## Items listed in a dataset
==================================================

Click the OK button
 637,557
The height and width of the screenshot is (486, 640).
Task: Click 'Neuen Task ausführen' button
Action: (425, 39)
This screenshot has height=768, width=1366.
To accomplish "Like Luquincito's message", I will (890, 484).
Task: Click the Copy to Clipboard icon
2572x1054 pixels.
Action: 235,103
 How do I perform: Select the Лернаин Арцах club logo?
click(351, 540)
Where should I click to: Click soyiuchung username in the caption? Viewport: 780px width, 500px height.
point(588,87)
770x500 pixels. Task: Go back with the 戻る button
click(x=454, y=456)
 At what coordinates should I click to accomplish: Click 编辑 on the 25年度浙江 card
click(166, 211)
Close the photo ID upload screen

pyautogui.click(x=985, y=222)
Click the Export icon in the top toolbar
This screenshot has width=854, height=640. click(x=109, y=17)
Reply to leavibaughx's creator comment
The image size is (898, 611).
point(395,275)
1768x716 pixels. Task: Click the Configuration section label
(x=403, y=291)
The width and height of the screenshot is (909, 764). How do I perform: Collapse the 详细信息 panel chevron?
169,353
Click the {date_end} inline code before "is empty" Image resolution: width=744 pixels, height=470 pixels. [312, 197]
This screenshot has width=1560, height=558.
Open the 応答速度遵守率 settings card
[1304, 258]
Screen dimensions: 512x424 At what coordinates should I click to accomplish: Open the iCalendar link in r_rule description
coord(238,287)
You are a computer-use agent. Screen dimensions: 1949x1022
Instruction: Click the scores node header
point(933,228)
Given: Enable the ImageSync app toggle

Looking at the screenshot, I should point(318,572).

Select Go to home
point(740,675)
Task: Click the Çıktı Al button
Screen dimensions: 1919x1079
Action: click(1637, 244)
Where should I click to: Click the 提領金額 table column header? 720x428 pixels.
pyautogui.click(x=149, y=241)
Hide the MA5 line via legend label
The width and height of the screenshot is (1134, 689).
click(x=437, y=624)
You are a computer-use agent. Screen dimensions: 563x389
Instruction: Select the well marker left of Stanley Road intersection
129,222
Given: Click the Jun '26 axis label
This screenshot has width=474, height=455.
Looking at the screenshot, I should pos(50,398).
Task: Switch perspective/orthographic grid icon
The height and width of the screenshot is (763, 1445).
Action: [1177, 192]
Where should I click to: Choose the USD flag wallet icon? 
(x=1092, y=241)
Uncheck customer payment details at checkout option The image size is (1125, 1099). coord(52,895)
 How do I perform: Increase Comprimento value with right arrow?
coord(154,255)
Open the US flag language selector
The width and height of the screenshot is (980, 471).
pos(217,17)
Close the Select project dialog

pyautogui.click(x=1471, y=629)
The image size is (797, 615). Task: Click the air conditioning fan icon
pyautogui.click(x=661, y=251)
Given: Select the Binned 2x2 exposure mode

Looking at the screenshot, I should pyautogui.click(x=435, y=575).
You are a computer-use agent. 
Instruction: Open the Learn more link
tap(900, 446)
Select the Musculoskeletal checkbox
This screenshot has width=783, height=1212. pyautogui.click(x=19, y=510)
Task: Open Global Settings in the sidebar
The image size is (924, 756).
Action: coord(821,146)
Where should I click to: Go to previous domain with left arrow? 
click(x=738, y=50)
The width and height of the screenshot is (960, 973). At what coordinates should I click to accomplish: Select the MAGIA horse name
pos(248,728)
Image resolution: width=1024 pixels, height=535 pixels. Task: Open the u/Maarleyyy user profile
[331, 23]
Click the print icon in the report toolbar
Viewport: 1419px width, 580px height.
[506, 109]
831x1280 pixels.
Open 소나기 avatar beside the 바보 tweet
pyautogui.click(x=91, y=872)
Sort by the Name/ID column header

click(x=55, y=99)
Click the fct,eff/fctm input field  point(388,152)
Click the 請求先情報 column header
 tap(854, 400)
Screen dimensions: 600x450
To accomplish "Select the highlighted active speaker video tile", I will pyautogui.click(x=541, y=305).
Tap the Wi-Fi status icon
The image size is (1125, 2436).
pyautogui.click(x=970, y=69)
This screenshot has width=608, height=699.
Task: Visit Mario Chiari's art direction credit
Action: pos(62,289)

==================================================

## WHAT THE TASK REQUIRES
Your answer must consist solely of the lines above between the line holding "Task: Click the Çıktı Al button" and the line holding "You are a computer-use agent. Screen dimensions: 563x389", inclusive, copied exactly.

## WRITTEN SOLUTION
Task: Click the Çıktı Al button
Screen dimensions: 1919x1079
Action: click(1637, 244)
Where should I click to: Click the 提領金額 table column header? 720x428 pixels.
pyautogui.click(x=149, y=241)
Hide the MA5 line via legend label
The width and height of the screenshot is (1134, 689).
click(x=437, y=624)
You are a computer-use agent. Screen dimensions: 563x389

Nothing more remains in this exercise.